Tras el deslave catastrófico, Nepal exige justicia climática
Cuando vio cómo la avalancha de hielo y escombros se abalanzaba sobre el valle y arrasaba su pueblo la semana pasada, Pemba Chhring Tamang comprendió de inmediato que su vida, en las laderas nepalíes del Himalaya fronterizas con China, nunca volvería a ser la misma.
"Habíamos oído hablar del cambio climático en las noticias, habíamos sufrido inundaciones, pero nunca como esta", confiesa este hombre de 57 años, evacuado del devastado distrito de Rasuwa. "Lo destruyó todo, nuestras casas y nuestro pueblo".
La ola, provocada por el colapso de un glaciar río arriba, ha dejado más de 1.200 muertos y 4.700 desaparecidos, según los balances aún provisionales de las autoridades de Nepal y China.
Ocho días después del desastre, los equipos de rescate continúan sus esfuerzos para buscar cuerpos o posibles sobrevivientes y luchan por satisfacer de manera urgente las necesidades básicas de decenas de miles de damnificados.
"¿Qué ha hecho Nepal para merecer esto?", se pregunta la activista por el medioambiente Tashi Lhazom.
Si bien aún quedan por esclarecer las causas precisas del derrumbe del glaciar, el derretimiento generalizado de esas masas de hielo, relacionado con el cambio climático, aumenta la probabilidad de que se produzcan este tipo de catástrofes.
Una injusticia para muchos, ya que Nepal es uno de los países que menos contribuye al calentamiento global con sus emisiones de gases de efecto invernadero.

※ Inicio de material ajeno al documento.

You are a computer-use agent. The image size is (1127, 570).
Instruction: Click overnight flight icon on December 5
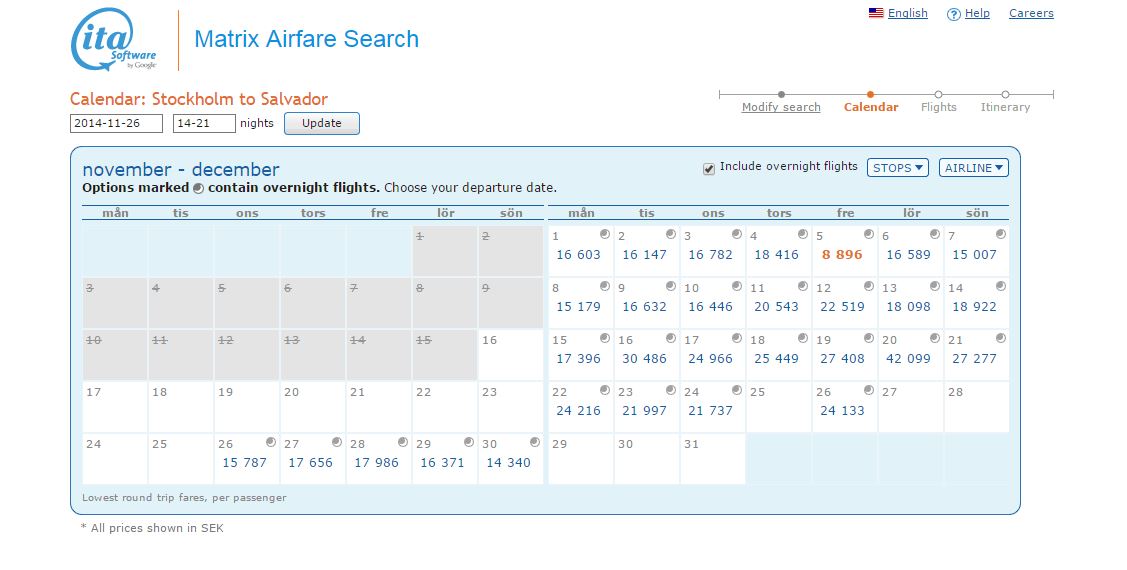pyautogui.click(x=869, y=234)
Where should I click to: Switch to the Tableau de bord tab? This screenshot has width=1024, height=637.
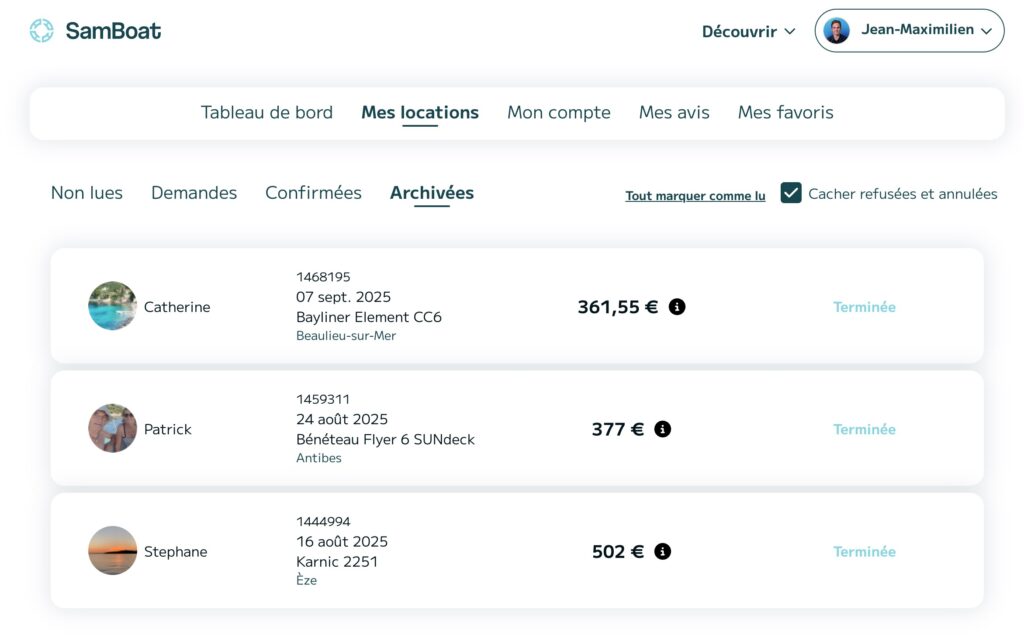(x=267, y=113)
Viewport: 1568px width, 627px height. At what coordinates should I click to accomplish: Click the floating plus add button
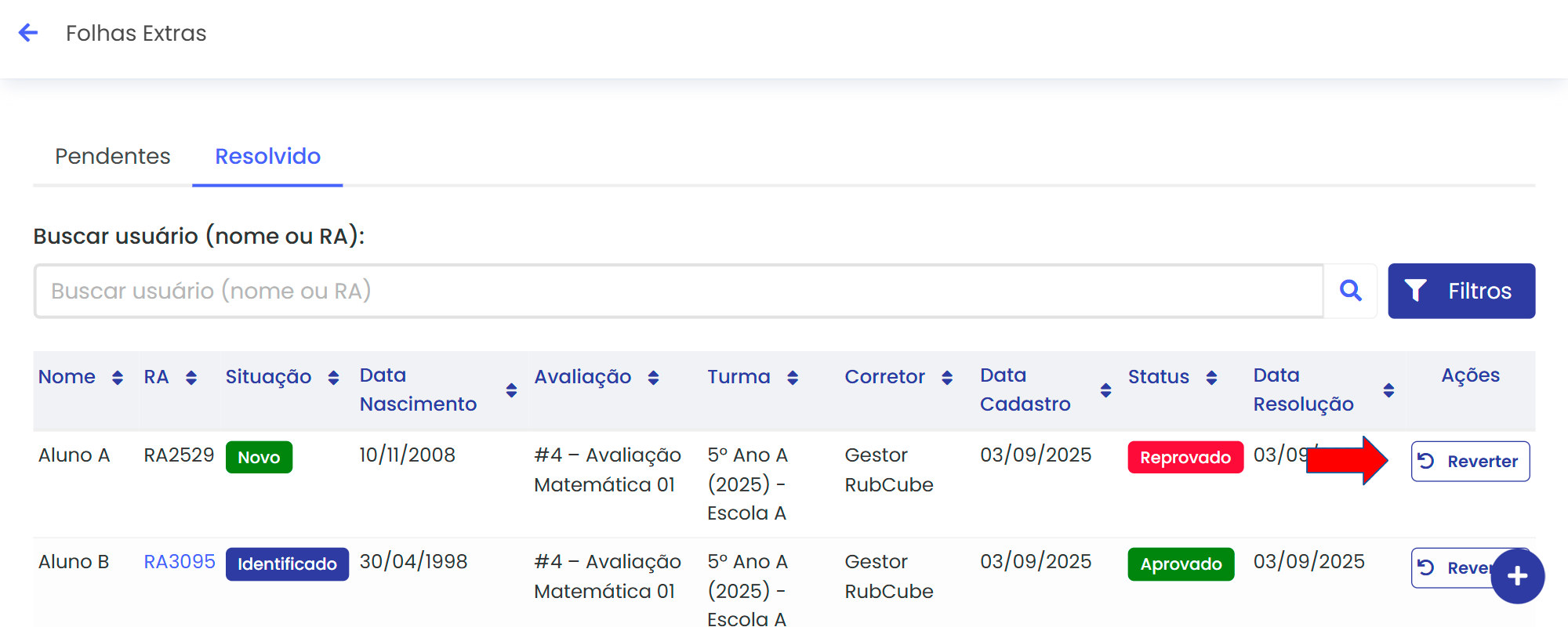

"Sufrimos por un crimen que no hemos cometido", zanjó Lhazom.
- "Eventos en cadena" -
Para los habitantes de la cordillera del Himalaya y del Hindu Kush, la reserva de hielo más importante del planeta después de los dos polos, el aumento de las temperaturas tiene consecuencias desastrosas.
El ritmo de derretimiento de los glaciares se ha duplicado en los últimos veinte años, según lo han demostrado dos estudios publicados en marzo de 2026.

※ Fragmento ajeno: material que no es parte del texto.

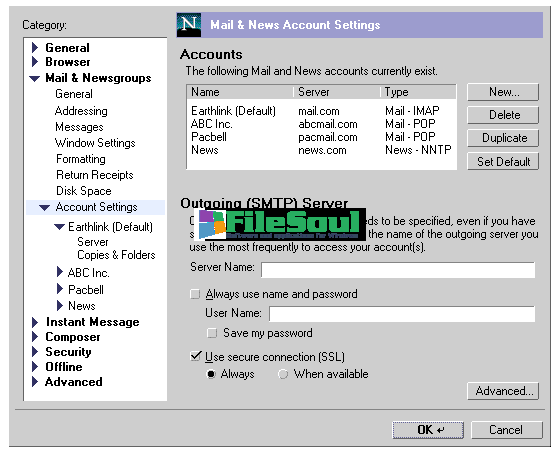The height and width of the screenshot is (450, 560).
Task: Expand the Pacbell account arrow
Action: [60, 289]
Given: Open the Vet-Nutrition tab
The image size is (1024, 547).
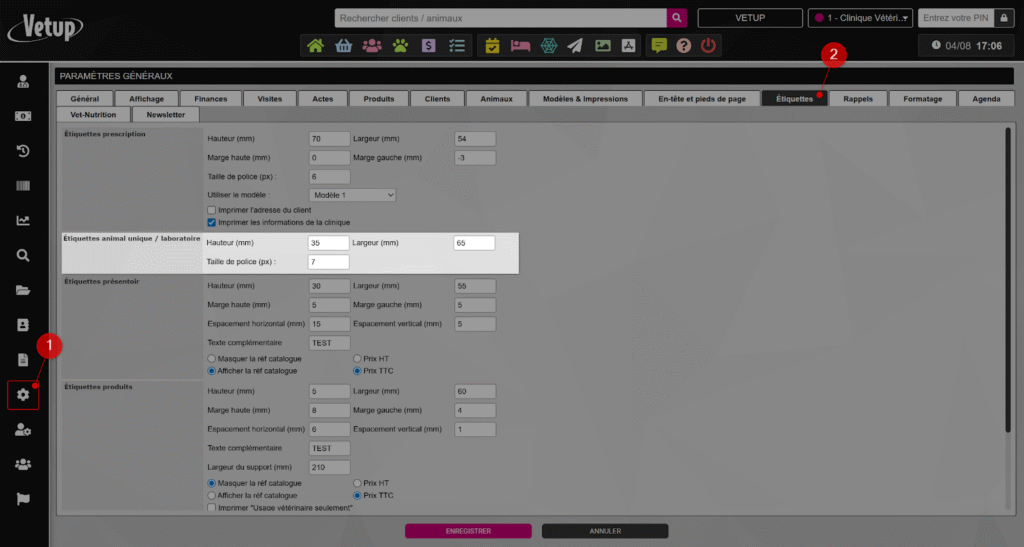Looking at the screenshot, I should click(92, 115).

"Un cambio de tan solo un grado puede significar miles de muertes", insiste Lhazom.
Saswata Sanyal, del Centro Internacional para el Desarrollo Integrado de las Montañas (ICIMOD), con sede en Katmandú, recordó que el calentamiento global "provoca numerosas interacciones peligrosas en las altas montañas".

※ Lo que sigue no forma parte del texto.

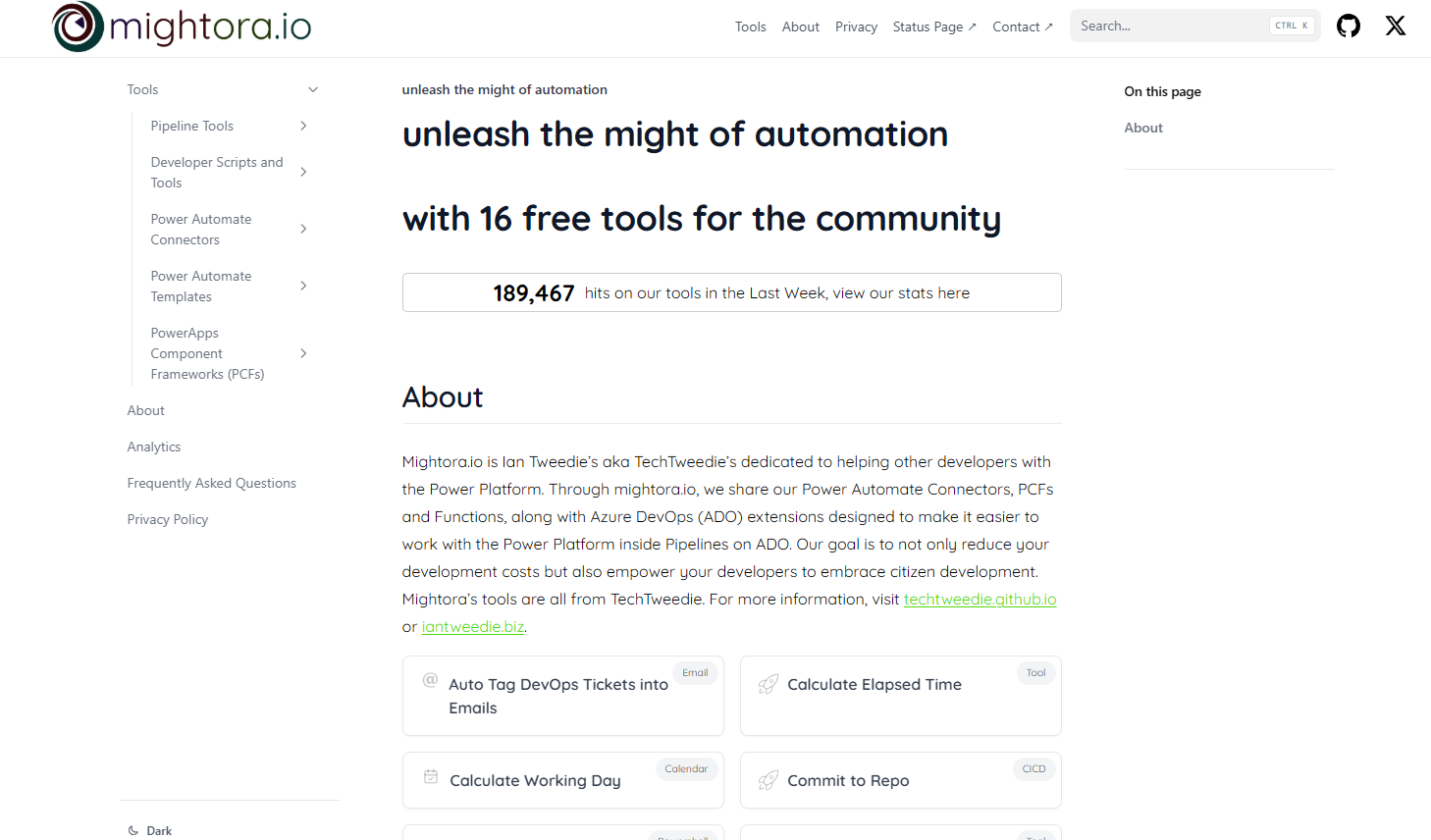Viewport: 1431px width, 840px height.
Task: Expand Pipeline Tools submenu
Action: click(303, 126)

"Ya hemos registrado eventos en cadena como el del 26 de agosto", agregó.
El glaciólogo nepalí Tenzing Chogyal Sherpa no duda en señalar a los países que más contaminan. "Deben asumir sus responsabilidades y, de una forma u otra, rendir cuentas", opinó.
El gobierno nepalí ha multiplicado en los últimos días los llamados a la comunidad internacional para que le brinde ayuda y, sobre todo, para que acelere la lucha contra las causas del cambio climático.
El primer ministro Balendra Shah declaró que Nepal debía "destacar con firmeza" ante la comunidad internacional las catástrofes sufridas por el país.
La tragedia de la semana pasada es una "advertencia", añadió su ministro de Exteriores, Shisir Khanal, a la AFP.
- "Justicia climática" -
El apoyo a Nepal "no debe limitarse a la ayuda humanitaria ni considerarse un acto de caridad, sino que también debe abordarse desde una perspectiva de justicia climática", insistió.
El ministro aboga, en particular, por la implementación de sistemas de alerta y un mejor intercambio de información.
Es urgente, ya que numerosos estudios científicos demuestran que el cambio climático acelera la intensidad y la frecuencia de las inundaciones, los deslizamientos de tierra y otros fenómenos naturales violentos.
"No hay señales de que estos sucesos vayan a detenerse", confirmó Dhondup Wangmo, investigadora del Tibet Policy Institute, cercano al gobierno tibetano en el exilio.
"De hecho, es más probable que ocurran en el futuro, con consecuencias aún más trágicas", advirtió.
Más allá de Nepal, toda la región está amenazada.
En la vecina India, Rushati Das, de la oenegé Climate Action Network South Asia (CANSA), advirtió que el cambio climático "llama a nuestra puerta".
"Lo que ocurre en las montañas no se queda ahí", explicó. "Un desastre en el Himalaya tiene consecuencias que van mucho más allá de las fronteras, afectando a las cuencas fluviales, los ecosistemas, las poblaciones y sus medios de subsistencia en todo el sur de Asia", sostuvo.
En su campamento improvisado, a Pemba Chhring Tamang le preocupa su futuro inmediato. Su aldea quedó destruida.
"Nacimos aquí", dice, "¿y ahora qué hacemos?".